Tuesday, January 27, 2009

Season 6 Episode 15

I know I've been kinda absent lately. Just been going through my things on a private plane. It's weird, sometimes I'm totally outgoing, others I just retreat.

Tonight I've been watching Extreme Makeover Home Edition. I'm not in the habit of watching it, as I just don't watch much TV. But this particular episode that aired Sunday featured Chapman. Chapman is a small town about 30 miles SE of Manhattan. When the Tornado came through back in June, before taking out a section of Manhattan, it basically completely leveled Chapman. It took out both schools, and just left a lot of people devastated.

You know, it's different watching that show, when you recognize the businesses that helped out. Most of those businesses are located in Manhattan. A lot of the volunteers came from Manhattan.
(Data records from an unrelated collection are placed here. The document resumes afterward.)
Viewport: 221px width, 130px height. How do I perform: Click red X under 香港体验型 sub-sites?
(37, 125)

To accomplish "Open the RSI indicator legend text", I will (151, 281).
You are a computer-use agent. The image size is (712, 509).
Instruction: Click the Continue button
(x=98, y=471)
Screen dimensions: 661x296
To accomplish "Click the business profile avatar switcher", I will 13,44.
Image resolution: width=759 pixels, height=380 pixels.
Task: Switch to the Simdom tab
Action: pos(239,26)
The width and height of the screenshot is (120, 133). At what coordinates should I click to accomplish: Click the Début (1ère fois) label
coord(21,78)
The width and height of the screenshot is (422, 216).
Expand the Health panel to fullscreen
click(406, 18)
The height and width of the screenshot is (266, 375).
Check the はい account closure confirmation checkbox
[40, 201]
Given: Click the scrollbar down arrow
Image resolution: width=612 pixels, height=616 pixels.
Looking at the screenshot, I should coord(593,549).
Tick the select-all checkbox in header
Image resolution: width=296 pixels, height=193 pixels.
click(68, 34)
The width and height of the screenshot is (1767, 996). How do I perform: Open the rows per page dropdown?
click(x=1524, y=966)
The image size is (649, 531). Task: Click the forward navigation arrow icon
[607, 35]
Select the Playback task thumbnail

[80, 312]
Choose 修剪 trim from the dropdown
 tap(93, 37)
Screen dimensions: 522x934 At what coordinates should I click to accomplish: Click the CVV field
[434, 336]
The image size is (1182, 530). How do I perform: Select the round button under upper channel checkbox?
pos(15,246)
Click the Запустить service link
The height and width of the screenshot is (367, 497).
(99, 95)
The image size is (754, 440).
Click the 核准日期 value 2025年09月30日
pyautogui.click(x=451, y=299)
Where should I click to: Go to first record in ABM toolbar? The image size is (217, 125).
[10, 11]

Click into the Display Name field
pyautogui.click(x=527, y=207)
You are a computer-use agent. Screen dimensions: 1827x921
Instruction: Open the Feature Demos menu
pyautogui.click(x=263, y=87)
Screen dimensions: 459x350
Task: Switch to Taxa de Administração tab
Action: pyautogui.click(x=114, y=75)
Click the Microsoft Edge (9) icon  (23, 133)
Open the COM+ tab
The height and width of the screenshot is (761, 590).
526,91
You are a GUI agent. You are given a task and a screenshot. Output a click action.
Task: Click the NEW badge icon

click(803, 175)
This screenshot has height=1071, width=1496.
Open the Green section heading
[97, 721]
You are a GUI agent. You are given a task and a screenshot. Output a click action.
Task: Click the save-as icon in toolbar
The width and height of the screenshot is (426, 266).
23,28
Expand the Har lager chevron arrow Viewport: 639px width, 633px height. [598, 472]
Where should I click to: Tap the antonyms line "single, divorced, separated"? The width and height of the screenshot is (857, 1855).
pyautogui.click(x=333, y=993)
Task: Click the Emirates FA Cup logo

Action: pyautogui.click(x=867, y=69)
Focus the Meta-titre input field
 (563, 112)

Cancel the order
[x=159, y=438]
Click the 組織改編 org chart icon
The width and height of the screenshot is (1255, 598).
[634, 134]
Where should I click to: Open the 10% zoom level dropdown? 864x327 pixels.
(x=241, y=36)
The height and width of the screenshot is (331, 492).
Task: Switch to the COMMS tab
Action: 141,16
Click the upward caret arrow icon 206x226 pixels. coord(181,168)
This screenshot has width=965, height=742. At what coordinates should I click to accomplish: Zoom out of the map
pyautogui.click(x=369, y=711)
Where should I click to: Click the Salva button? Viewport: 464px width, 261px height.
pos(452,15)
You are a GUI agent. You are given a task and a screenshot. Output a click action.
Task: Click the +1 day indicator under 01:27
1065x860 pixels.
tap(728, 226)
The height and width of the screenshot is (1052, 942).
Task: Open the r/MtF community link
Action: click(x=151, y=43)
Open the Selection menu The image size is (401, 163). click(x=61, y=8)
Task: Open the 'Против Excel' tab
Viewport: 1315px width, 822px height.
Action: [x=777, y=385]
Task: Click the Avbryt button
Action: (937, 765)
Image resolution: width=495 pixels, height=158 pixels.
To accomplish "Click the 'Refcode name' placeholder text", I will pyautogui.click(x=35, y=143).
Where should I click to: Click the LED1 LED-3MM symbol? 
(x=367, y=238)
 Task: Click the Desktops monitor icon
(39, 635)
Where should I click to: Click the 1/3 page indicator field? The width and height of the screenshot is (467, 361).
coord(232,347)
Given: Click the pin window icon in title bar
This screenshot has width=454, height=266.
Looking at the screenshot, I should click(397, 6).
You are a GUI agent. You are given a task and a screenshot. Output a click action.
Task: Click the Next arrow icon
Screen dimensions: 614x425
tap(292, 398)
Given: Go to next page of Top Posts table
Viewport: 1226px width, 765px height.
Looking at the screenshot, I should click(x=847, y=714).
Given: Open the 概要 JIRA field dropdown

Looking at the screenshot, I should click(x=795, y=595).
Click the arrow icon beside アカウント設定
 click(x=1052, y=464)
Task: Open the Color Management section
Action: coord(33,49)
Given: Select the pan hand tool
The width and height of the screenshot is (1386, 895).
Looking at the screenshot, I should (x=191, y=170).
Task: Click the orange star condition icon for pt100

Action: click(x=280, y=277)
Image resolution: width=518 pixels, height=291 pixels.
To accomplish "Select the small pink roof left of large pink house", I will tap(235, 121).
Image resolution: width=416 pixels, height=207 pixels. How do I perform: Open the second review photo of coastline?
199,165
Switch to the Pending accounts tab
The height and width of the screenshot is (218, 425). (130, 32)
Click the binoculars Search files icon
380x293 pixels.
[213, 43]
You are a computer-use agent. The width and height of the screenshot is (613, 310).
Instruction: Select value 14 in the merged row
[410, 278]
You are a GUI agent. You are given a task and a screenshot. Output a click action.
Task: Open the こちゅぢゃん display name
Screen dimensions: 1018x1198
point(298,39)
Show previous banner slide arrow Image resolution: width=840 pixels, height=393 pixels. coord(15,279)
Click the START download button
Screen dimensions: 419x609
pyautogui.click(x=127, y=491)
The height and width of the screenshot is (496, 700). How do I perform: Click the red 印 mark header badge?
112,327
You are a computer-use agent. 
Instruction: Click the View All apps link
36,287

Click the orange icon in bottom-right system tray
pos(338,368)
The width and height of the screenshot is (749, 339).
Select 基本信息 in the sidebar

And it's a fabulous thing, that the show acts as the gathering force to orchestrate the coming together of so many people, but it truly is the people, the volunteers that make that whole thing possible.

It was kinda weird also, to see the interview parts in the first section of the show that took place on Ft. Riley. My friend Chara used to live in that same neighborhood that the family lived in. I drive through another that was shown on the show a good percentage of my visits. It's just different when it's so close to home, and not a bunch of people that live somewhere else you've never heard of.

Anyhow, if you want to see what I'm rambling about head over to abc.go.com and check out Episode 15. It brought tears to my eyes more often than I'd like to admit.

Thursday, January 22, 2009

New Years Resolutions

Yeah... so it seems a bit late for New Years Resolutions, but these aren't mine, they are apparently my seven year old's. Yesterday while going through his backpack, I found it, and I just had to share!

On the paper it says he's looking forward to 2009, and here's why. He'll be 8 years old, he hopes to grow 2 inches. He hopes he gets better at behaving at school (this is something he's struggling with). But at the very bottom is what made me smile from ear to ear. "This year I plan to do some of my favorite things: love on my mom."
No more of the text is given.